With this single Compose service, we defined two steps of the CI flow. It contains unit tests and build of the binary.

Please note that even though we run the service called unit, the real purpose of this CI step is to run any type of tests that do not require deployment. Those are the tests we can execute before we build the binary and, later on, Docker images.

Let's run the following code:

docker-compose \ 
    -f docker-compose-test-local.yml \ 
    run --rm unit

Note

A note to Windows users   You might experience a problem with volumes not being mapped correctly. If you see an Invalid volume specification error, please export the environment variable COMPOSE_CONVERT_WINDOWS_PATHS set to  0:export COMPOSE_CONVERT_WINDOWS_PATHS=0 If that fixed the problem with volumes, please make sure that the variable is exported every time you run docker-compose.

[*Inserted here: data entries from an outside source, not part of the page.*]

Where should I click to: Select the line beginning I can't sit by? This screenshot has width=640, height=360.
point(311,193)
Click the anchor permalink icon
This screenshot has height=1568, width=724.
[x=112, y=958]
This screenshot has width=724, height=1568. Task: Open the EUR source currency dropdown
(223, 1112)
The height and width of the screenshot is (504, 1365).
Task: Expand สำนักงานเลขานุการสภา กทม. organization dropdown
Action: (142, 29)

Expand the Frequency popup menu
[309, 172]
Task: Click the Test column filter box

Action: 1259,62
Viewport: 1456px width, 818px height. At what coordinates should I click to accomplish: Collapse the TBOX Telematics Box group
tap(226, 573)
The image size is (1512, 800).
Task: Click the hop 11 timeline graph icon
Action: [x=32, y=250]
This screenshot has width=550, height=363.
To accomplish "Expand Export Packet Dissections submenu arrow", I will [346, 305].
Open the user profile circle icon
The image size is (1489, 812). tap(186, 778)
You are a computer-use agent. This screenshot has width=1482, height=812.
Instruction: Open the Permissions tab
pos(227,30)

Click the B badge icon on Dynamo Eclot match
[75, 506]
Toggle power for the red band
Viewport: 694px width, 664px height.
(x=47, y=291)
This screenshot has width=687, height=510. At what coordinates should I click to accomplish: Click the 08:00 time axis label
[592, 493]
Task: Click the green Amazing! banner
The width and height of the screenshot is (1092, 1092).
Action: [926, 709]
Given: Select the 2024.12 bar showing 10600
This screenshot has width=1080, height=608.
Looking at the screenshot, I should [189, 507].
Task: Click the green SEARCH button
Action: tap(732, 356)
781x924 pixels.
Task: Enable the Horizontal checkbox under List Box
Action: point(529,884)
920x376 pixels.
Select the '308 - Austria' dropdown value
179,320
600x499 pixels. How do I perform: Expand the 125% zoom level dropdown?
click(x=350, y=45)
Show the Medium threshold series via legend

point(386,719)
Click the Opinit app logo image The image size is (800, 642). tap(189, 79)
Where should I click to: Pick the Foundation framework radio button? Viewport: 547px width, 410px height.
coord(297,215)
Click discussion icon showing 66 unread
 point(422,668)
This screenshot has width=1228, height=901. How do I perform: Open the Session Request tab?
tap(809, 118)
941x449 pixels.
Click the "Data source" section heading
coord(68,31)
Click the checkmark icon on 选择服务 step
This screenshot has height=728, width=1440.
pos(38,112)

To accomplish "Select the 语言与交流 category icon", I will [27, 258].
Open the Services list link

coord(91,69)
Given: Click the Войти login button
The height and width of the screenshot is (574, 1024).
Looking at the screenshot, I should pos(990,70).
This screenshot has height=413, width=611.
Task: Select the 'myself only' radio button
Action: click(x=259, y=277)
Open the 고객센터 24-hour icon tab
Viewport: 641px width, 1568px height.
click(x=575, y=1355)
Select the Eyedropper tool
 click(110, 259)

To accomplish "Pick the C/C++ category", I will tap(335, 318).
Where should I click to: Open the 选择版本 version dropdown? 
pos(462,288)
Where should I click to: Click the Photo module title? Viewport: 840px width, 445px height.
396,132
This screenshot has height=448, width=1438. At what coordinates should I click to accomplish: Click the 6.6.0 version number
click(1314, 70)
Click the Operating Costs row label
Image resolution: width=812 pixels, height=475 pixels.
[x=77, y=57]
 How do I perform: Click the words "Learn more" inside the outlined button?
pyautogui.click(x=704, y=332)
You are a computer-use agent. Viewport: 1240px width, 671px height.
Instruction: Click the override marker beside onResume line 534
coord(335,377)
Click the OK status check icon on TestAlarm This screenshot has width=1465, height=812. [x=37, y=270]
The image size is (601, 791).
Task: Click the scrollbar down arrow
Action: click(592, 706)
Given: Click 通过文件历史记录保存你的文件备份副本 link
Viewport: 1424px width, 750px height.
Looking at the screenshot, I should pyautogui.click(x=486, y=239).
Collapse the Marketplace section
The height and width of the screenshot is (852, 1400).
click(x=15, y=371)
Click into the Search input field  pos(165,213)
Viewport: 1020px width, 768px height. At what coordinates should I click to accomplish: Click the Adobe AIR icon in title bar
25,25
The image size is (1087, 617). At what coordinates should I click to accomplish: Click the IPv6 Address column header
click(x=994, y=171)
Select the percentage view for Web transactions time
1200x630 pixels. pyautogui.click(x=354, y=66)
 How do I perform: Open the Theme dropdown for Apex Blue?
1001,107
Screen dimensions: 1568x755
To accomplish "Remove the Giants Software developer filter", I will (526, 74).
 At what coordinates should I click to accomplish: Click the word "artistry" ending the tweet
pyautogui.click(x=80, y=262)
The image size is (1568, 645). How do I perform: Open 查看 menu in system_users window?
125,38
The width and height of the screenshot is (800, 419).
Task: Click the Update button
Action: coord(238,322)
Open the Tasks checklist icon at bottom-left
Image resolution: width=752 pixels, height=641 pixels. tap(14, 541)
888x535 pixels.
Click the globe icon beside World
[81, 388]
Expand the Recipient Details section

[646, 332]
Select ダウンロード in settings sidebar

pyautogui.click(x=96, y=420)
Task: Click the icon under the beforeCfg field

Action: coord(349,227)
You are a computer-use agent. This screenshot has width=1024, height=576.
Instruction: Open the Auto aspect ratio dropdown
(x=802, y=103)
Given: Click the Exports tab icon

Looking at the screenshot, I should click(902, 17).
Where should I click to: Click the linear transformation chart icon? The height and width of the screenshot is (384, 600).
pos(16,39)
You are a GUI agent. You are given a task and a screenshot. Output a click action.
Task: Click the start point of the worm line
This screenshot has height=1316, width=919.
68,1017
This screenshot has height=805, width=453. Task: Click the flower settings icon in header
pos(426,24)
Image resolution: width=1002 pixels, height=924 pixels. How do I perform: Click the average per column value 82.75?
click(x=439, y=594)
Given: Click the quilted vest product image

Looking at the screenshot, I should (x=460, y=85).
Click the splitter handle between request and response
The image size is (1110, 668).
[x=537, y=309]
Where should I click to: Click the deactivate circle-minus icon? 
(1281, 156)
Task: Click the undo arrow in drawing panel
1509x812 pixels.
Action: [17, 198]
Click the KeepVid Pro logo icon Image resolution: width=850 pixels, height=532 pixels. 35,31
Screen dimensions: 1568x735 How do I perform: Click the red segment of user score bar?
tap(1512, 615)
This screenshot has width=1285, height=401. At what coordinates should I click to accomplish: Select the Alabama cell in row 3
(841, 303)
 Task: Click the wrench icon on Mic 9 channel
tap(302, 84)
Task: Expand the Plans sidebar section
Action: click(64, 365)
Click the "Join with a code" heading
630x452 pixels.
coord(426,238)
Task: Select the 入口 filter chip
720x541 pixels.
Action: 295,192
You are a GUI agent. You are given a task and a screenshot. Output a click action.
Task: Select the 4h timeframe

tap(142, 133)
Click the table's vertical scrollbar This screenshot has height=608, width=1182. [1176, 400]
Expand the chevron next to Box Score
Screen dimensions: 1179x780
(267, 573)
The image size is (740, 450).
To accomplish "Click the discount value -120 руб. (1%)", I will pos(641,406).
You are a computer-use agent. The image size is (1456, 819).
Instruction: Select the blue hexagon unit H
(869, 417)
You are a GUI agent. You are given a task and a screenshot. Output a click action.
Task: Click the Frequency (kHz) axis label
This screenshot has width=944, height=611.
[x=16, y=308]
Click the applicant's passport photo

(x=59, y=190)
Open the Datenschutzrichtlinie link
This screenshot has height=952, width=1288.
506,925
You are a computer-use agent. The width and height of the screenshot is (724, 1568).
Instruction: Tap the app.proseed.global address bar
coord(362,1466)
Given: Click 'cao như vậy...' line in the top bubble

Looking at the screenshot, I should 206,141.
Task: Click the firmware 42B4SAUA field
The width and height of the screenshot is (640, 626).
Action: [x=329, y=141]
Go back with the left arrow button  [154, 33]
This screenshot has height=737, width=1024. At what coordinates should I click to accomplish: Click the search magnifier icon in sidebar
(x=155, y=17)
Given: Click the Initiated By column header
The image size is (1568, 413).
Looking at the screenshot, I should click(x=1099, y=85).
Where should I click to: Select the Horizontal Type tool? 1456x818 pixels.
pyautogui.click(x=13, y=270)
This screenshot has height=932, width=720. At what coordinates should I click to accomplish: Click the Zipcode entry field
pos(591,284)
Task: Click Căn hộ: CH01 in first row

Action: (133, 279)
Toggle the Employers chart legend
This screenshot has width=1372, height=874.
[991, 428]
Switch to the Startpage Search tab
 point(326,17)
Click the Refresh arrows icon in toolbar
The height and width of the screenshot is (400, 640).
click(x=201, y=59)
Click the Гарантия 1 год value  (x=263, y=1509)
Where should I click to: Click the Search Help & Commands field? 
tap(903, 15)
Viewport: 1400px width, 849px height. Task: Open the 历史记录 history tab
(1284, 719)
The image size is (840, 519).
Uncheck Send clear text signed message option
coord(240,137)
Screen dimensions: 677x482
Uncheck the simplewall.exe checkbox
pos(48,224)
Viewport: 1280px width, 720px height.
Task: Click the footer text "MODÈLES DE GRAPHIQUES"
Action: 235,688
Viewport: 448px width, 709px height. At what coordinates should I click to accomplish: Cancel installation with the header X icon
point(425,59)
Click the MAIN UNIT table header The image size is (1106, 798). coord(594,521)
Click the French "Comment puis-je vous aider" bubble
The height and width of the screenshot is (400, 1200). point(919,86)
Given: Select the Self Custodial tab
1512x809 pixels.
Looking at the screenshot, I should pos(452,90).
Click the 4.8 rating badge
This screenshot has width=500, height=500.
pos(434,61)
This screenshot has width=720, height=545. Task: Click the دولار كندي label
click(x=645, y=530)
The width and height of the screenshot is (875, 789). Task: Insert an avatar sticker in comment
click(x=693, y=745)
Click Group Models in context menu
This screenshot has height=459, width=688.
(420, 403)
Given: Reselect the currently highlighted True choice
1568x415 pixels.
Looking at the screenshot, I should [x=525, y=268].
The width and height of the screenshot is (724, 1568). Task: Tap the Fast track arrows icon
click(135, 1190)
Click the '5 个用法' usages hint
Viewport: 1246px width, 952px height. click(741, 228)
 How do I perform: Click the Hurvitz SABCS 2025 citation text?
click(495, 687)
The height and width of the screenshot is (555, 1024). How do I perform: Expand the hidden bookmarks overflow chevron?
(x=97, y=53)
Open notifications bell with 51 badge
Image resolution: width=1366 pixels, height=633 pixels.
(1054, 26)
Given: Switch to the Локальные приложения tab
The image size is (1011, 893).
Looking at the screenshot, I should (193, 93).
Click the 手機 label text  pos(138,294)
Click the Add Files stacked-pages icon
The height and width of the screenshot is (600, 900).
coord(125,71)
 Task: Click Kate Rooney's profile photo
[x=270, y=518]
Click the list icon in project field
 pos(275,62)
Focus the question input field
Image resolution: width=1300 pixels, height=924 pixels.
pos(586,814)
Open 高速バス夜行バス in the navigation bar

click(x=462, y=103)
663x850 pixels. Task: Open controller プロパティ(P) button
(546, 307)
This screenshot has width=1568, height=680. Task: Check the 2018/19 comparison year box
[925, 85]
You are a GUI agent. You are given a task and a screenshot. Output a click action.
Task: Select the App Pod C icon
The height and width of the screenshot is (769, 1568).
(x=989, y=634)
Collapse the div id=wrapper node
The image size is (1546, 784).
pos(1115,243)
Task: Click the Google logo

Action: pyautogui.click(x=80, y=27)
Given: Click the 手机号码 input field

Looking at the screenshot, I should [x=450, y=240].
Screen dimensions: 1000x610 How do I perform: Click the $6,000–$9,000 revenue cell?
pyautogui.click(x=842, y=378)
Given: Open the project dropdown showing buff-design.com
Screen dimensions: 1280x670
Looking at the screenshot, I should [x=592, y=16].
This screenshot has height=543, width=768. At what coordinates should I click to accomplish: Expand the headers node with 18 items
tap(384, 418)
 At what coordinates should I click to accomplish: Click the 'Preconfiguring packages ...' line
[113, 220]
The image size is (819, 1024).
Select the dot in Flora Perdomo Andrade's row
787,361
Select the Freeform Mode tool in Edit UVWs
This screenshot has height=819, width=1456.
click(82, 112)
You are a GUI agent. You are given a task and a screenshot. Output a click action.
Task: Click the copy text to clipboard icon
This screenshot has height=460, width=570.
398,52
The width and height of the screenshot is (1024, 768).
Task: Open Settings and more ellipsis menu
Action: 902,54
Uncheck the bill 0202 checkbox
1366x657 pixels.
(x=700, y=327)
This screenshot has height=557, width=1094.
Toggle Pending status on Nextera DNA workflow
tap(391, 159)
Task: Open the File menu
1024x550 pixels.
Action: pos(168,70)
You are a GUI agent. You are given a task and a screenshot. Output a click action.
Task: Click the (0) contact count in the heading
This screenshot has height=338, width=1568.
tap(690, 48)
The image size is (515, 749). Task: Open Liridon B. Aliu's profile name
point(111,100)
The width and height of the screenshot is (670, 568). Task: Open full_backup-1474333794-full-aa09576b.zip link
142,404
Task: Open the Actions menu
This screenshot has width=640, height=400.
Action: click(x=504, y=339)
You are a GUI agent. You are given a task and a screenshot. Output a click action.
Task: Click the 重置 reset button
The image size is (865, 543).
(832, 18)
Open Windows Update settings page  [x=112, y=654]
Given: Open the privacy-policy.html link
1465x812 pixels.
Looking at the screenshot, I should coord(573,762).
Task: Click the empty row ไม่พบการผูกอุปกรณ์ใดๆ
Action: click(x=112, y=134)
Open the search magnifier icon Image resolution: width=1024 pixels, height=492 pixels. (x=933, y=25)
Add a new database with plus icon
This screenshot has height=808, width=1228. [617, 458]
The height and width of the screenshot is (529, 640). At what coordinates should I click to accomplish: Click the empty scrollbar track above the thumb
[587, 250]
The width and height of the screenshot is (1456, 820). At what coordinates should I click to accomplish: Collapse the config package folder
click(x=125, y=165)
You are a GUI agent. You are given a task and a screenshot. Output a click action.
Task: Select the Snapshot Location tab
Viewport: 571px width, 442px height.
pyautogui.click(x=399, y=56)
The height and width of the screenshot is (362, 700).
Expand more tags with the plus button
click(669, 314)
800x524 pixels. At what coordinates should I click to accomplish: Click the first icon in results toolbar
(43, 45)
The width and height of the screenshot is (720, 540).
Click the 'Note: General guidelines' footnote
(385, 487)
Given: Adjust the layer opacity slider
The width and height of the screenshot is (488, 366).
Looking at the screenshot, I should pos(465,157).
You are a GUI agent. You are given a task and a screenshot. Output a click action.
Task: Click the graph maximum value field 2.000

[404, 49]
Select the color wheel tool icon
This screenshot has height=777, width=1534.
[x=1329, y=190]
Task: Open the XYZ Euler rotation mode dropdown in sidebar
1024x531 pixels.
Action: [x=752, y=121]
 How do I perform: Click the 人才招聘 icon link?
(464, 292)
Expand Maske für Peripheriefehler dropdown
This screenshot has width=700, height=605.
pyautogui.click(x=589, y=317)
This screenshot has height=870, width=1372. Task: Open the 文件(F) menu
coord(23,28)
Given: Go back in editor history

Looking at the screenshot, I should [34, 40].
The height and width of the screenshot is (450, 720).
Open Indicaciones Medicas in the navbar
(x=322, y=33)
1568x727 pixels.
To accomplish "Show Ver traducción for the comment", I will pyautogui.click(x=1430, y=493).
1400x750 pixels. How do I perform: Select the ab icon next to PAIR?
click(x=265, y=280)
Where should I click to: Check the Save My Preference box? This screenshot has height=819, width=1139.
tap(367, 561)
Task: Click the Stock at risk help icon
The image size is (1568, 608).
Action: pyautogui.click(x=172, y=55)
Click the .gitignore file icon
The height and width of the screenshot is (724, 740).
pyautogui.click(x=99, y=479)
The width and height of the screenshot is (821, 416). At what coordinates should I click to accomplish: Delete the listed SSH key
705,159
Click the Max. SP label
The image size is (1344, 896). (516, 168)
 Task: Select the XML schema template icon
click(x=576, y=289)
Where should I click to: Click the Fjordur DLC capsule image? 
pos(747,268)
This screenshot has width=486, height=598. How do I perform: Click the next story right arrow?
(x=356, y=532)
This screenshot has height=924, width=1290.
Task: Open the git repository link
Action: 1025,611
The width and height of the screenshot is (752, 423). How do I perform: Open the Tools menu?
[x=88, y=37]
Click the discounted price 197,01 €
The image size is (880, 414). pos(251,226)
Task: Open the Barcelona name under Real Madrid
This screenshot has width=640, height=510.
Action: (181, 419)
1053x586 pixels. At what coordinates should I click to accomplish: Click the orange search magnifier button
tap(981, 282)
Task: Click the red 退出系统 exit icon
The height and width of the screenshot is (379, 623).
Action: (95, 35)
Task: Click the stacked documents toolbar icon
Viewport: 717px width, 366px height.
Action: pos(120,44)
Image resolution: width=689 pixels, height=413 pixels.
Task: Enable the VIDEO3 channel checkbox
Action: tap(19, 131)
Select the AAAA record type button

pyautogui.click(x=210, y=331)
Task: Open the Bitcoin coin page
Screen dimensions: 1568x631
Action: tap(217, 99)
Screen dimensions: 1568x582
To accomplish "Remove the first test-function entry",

We specified that Compose should use docker-compose-test-local.yml file (default is docker-compose.yml) and run the service called unit. The --rm argument means that the container should be removed once it stops. The run command should be used for services that are not meant to run forever. It is perfect for batch jobs and, as in this case, for running tests.

As you can see from the output, we pulled the golang image, downloaded service dependencies, successfully ran the tests, and built the binary.

We can confirm that the binary is indeed built and available on the host by listing the files in the current directory using the following command. For brevity, we'll filter the result:

ls -l *go-demo*

Now that we passed the first round of tests and have the binary, we can proceed and build the Docker images.